» **EXERCISE 1**
In the passage on Zynga's first day of trading, what price did the shares close at on Friday?
» **EXERCISE 2**
Decide whether each statement agrees with the passage on Zynga's first day of trading, answering yes or no and quoting the deciding words: (a) Zynga set the price of its shares at $10 each. (b) Like Groupon and Pandora, Zynga is not profitable. (c) Google raised $1.9bn when it floated in 2004.
» **EXERCISE 3**
From the passage on Zynga's first day of trading, transcribe the text from "The firm had" to "Groupon and Pandora.".

» **SELECTED PASSAGE**
FarmVille is one of Facebook's most popular games

Shares in Zynga, the online games maker behind Mafia Wars and FarmVille, fell 5% on their first day of trading.

The firm had said on Thursday it was to raise $1bn (£640m), having priced its initial public offering (IPO) of 100 million shares at $10 a share.

Shares in the company initially rose as much as 10% on the Nasdaq on Friday before rolling back to close at $9.50.

Its flotation is the largest by an internet company since Google raised $1.9bn at its IPO in 2004.

Zynga's IPO price values the company at about $9bn.

But its performance on its first day of trading stunned investors, who had expected a strong showing because the company is profitable, unlike other recent high profile internet IPOs such as Groupon and Pandora.

"This is a disaster for them. The way you're supposed to price deals is to give investors a 15% IPO discount to compensate them for the risk of backing a relatively new company," said Dan Niles, chief investment officer of AlphaOne Capital Partners.

» **MATERIAL SUPPLIED**
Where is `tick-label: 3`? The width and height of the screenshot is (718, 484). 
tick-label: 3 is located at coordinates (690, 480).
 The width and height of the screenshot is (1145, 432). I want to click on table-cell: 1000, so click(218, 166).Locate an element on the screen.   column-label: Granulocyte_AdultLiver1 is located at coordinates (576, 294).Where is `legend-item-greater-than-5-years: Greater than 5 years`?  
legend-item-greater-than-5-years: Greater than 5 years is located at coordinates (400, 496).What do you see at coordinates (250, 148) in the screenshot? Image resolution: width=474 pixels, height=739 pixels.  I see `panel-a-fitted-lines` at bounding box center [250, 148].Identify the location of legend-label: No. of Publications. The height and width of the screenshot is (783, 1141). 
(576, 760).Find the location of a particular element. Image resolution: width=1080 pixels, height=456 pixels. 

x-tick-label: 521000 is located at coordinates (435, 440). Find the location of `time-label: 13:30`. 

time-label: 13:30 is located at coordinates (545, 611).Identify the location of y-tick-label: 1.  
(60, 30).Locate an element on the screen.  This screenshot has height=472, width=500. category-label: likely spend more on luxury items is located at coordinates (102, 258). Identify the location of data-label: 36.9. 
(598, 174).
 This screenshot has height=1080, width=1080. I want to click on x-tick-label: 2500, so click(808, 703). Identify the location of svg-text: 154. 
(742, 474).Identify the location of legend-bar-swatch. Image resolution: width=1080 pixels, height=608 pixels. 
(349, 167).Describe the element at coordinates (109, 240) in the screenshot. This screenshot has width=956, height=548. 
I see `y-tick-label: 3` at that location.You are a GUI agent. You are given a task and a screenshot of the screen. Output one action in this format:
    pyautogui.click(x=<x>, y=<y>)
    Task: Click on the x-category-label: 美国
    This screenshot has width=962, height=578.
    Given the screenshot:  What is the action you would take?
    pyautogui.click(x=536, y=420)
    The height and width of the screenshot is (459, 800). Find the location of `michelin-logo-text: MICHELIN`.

» **TASK RESULT 1**
$9.50

» **TASK RESULT 2**
(a) Yes: "priced its initial public offering (IPO) of 100 million shares at $10 a share"
(b) No: "the company is profitable, unlike other recent high profile internet IPOs such as Groupon and Pandora"
(c) Yes: "Google raised $1.9bn at its IPO in 2004"

» **TASK RESULT 3**
The firm had said on Thursday it was to raise $1bn (£640m), having priced its initial public offering (IPO) of 100 million shares at $10 a share.

Shares in the company initially rose as much as 10% on the Nasdaq on Friday before rolling back to close at $9.50.

Its flotation is the largest by an internet company since Google raised $1.9bn at its IPO in 2004.

Zynga's IPO price values the company at about $9bn.

But its performance on its first day of trading stunned investors, who had expected a strong showing because the company is profitable, unlike other recent high profile internet IPOs such as Groupon and Pandora.